TRIBUNAL DE MARCA COMUNITARIA
ROLLO DE SALA Nº 35 (34) 04
PROCEDIMIENTO Juicio Ordinario 450/03
JUZGADO Instancia e Instrucción nº 3 Denia
SENTENCIA Nº 44
Ilmos.
Presidente: D. Enrique García Chamón Cervera
Magistrado: D. Luis Antonio Soler Pascual
Magistrado: Dª Cristina Trascasa Blanco
En la ciudad de Alicante, a veintitrés de noviembre del año dos mil cuatro
La Sección Octava de la Audiencia Provincial de Alicante, integrada por los Iltmos. Sres. expresados al margen, ha visto los autos de Juicio Ordinario nº 450/03, sobre reclamación de cantidad, seguidos en instancia ante el Juzgado de Primera Instancia e Instrucción nº 3 de los de Denia, y de los que conoce en grado de apelación en virtud del recurso entablado por la parte demandante, D. Diego , representado ante este Tribunal por el Procurador D. Daniel Dabrowski Pernas y dirigido por el Letrado D. Jesús Eiriz Lovelle; y como parte apelada, la parte demandada, la entidad de crédito Santander Central Hispano S.A., representada ante este Tribunal por el Procurador D. Luis Beltrán Gámir y dirigido por el Letrado D. Florentino J. De Molina- Martell Rodríguez, que ha presentado escrito de oposición.
Antecedentes
PRIMERO.- Por el juzgado de Primera Instancia e Instrucción núm. 3 de Denia en los referidos autos tramitados con el núm. 450/03 , se dictó sentencia con fecha 21 de mayo de 2004, cuya parte dispositiva es del tenor literal siguiente: "Que debo desestimar y desestimo la demanda interpuesta por Dña Ana Isabel Feliu Daviu , procurador de los Tribunales, en nombre y representación de D. Diego contra Banco Santander Central Hispano con imposición de costas a la actora."

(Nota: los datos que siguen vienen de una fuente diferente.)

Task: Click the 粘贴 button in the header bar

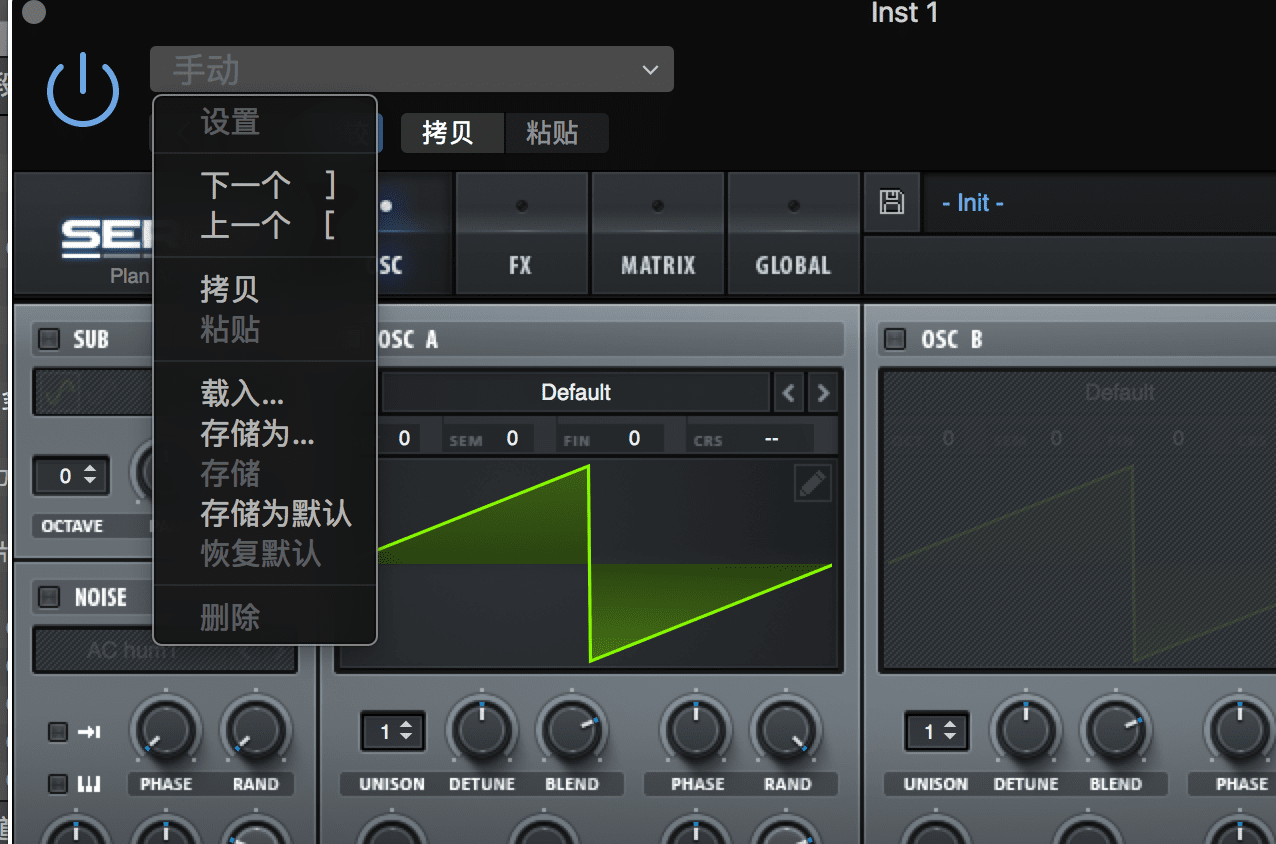Action: 553,133
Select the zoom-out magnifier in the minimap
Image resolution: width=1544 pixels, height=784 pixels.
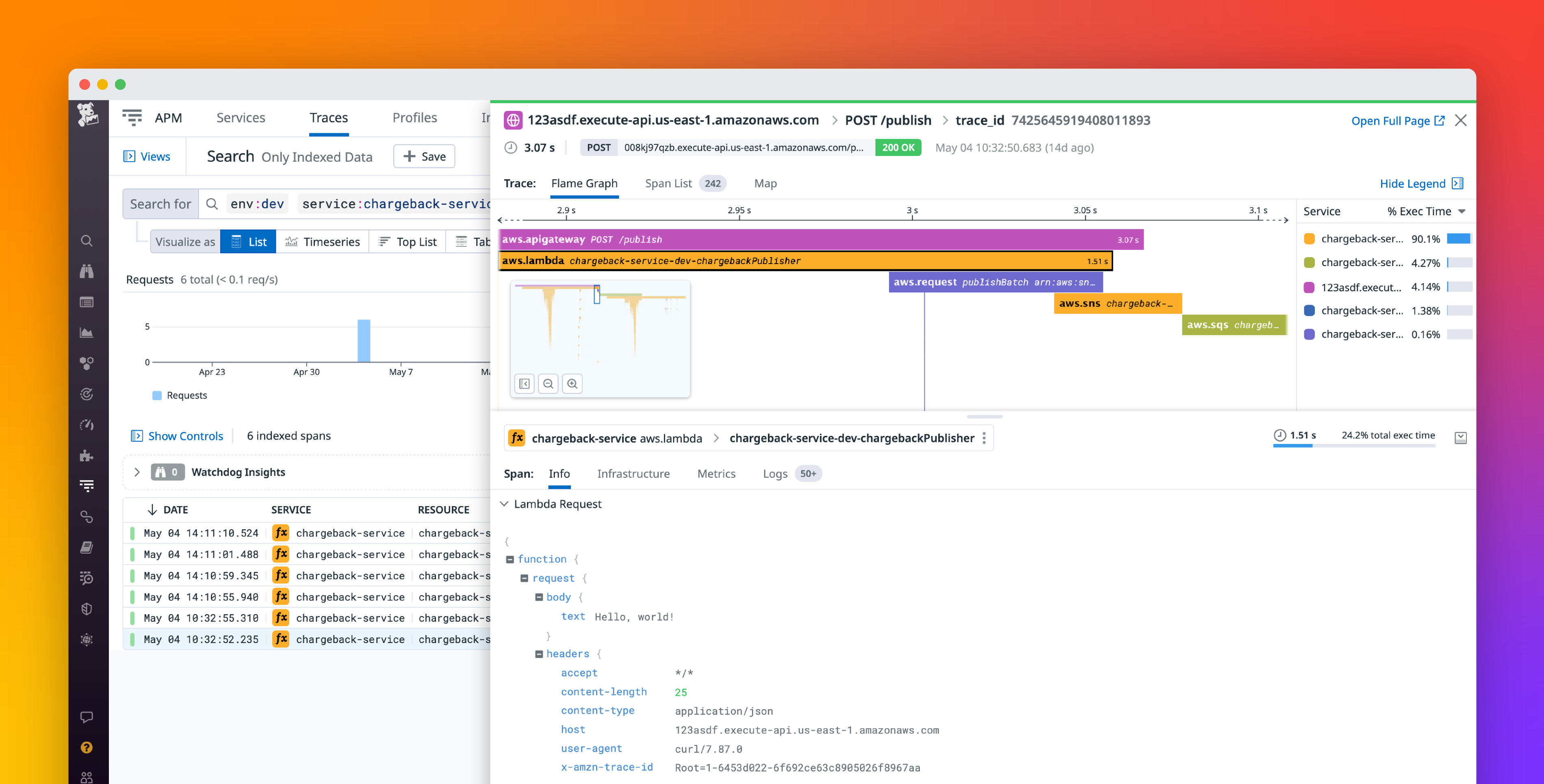coord(549,383)
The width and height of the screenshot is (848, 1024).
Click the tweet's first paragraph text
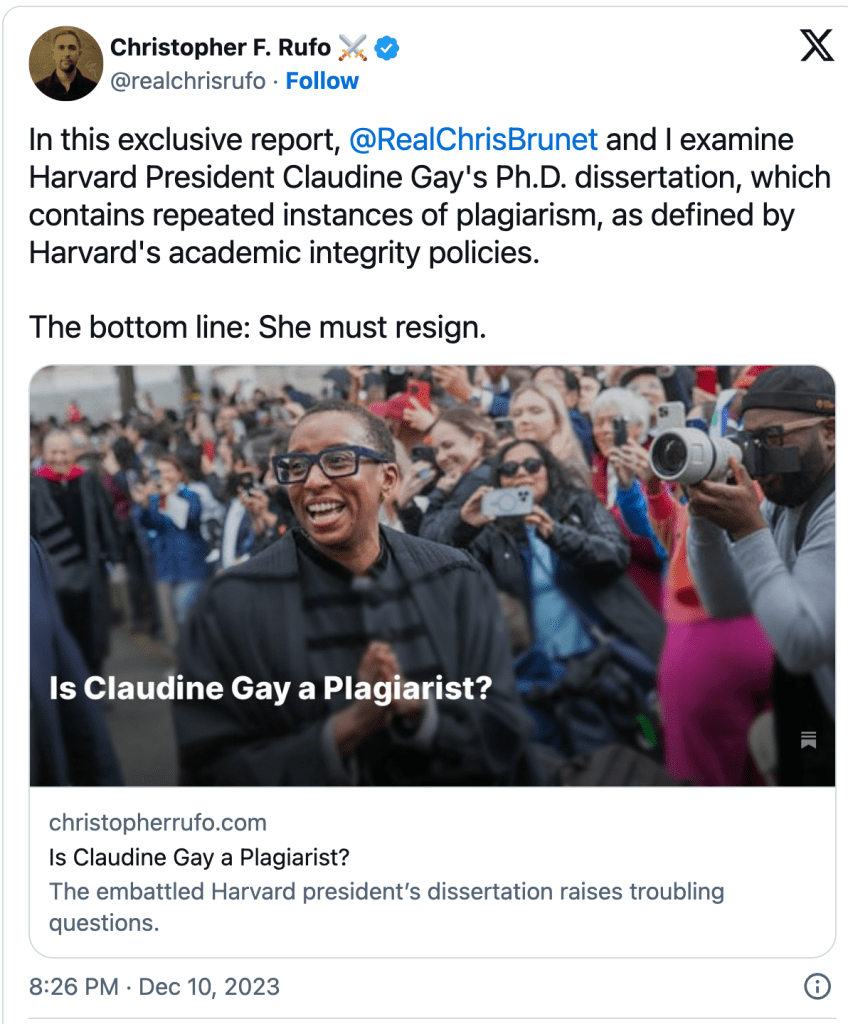430,195
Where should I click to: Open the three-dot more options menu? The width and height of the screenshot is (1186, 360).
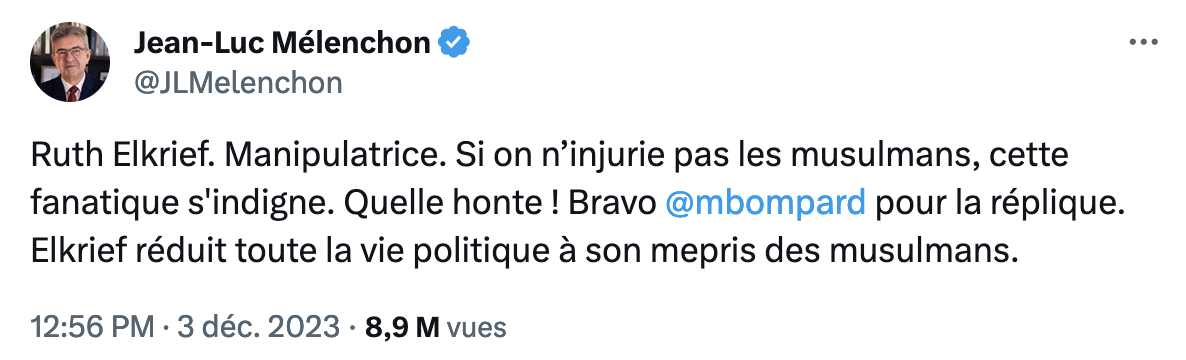pos(1143,42)
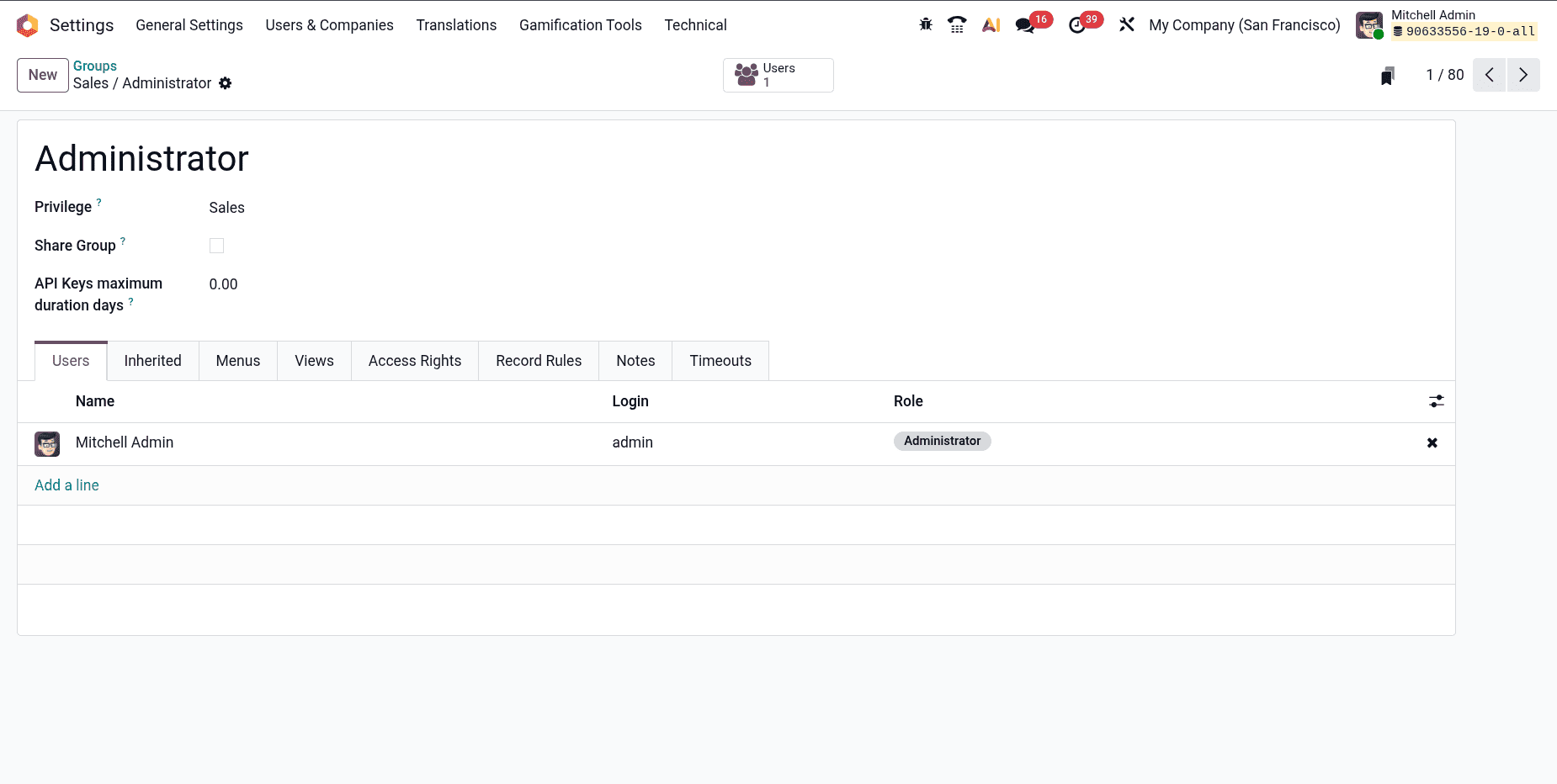Open the phone/VoIP dialer icon
The height and width of the screenshot is (784, 1557).
[957, 24]
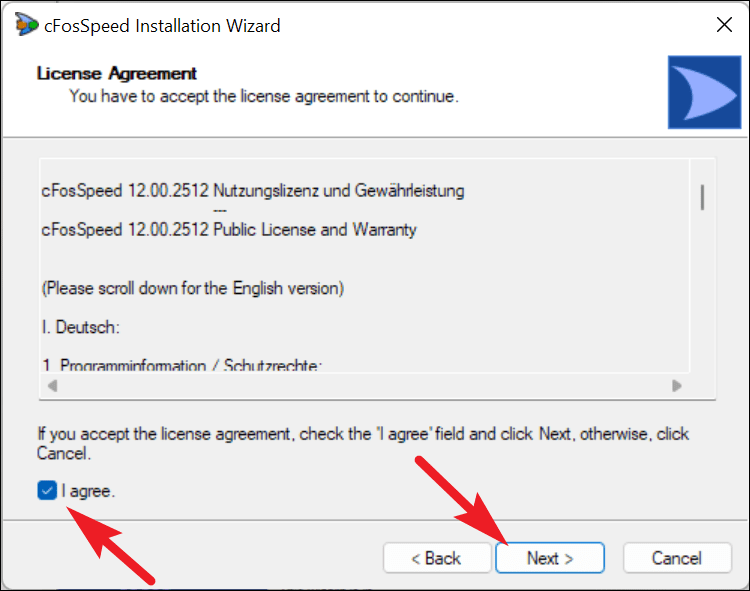Image resolution: width=750 pixels, height=591 pixels.
Task: Click the right arrow of horizontal scrollbar
Action: coord(676,385)

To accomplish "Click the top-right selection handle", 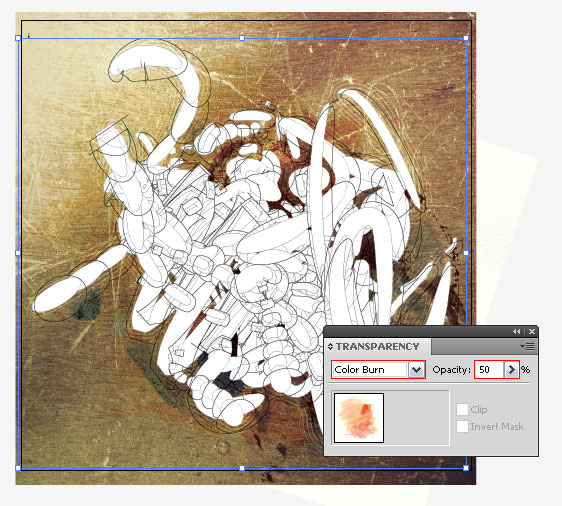I will pos(466,38).
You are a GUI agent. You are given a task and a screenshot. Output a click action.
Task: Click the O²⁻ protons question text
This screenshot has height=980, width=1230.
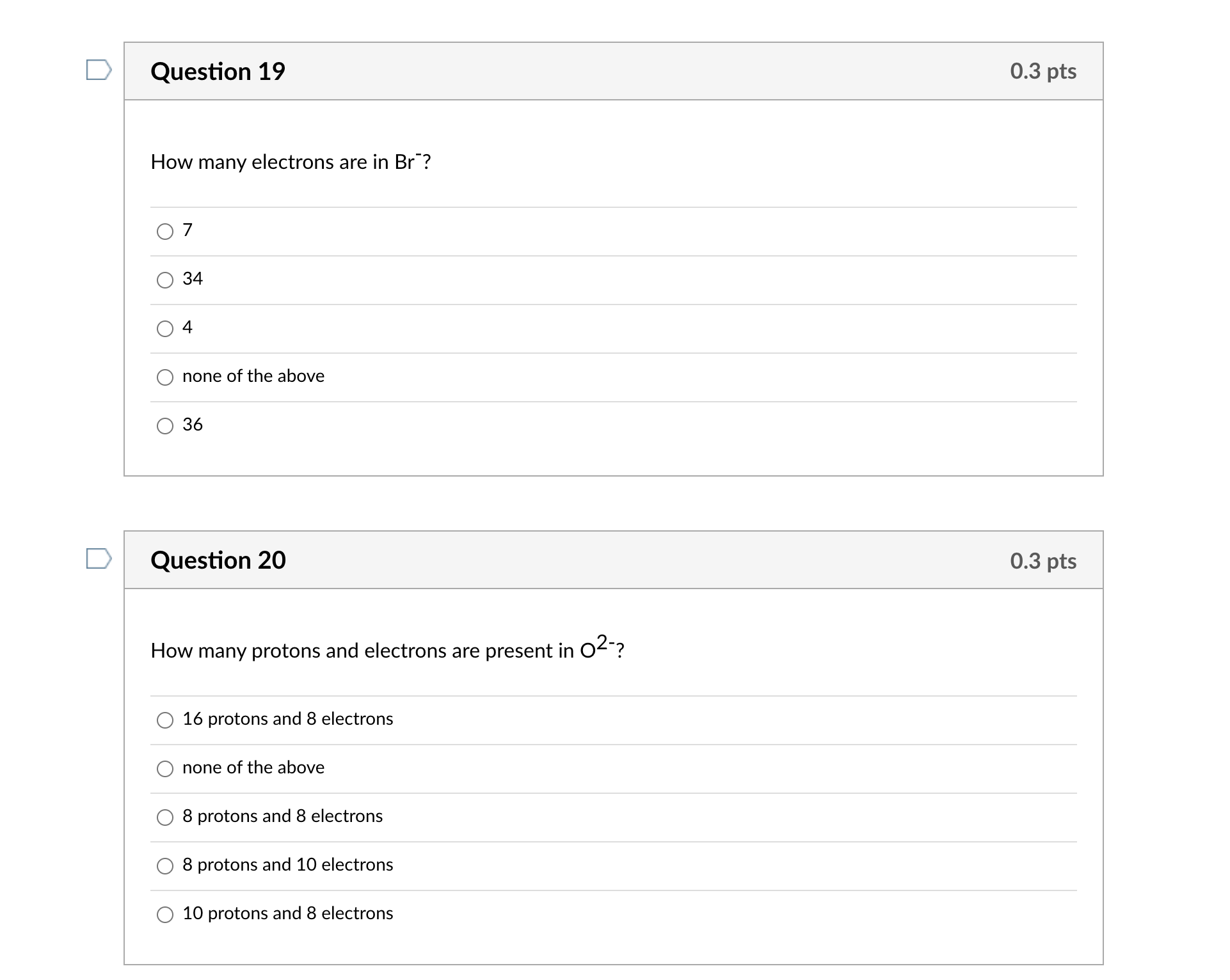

SEGUNDO.- Contra dicha Sentencia se preparó recurso de apelación por la parte arriba referenciada; y tras tenerlo por preparado , presentó el escrito de interposición del recurso, del que se dio traslado, por tiempo legal , a la parte apelada y tras emplazarlos, se elevaron los autos a este Tribunal donde fue formado el Rollo número 35/44/04, en el que se señaló para la deliberación, votación y fallo el día 23 de noviembre de 2004 , en el que tuvo lugar.
TERCERO.- En la tramitación de esta instancia, en el presente proceso, se han observado las normas y formalidades legales.
VISTO, siendo ponente el Iltmo. Sr. D. Luis Antonio Soler Pascual.
Fundamentos
PRIMERO.- La cuestión que se debate en esta alzada, por cierto, íntegra reproducción de la pretensión que se sustenta en el escrito de demanda principiadora de este procedimiento, es la relativa a si en el ámbito de una relación contractual propiamente bancaria, que la parte sitúa con buen criterio en la esfera de los contratos de cuenta corriente bancaria, definidos jurisprudencialmente como contratos complejos de depósito irregular con devengo de intereses y liquidaciones periódicas del banco (véanse ST.S. de 23 de mayo de 1946 y de 7 de marzo de 1974), el elemento social depositario, la entidad bancaria demandada, incumplió con sus obligaciones al ordenar el desvío de los ingresos salariales del actor , y su abono a una cuenta distinta de la por él señala de destino al pagador y de la que, obvio es decirlo , era titular, con el efecto de la indisponibilidad de los ingresos efectuados en el periodo comprendido entre septiembre de 1996 a marzo de 1997, ambos meses incluidos.
Pues bien , la conclusión a la que llega esta Sala desde la valoración conjunta de la prueba, particularmente de lo que resulta de la documental, es contraria a la que deduce la sentencia de instancia y por tanto, favorable a las tesis de la parte actora.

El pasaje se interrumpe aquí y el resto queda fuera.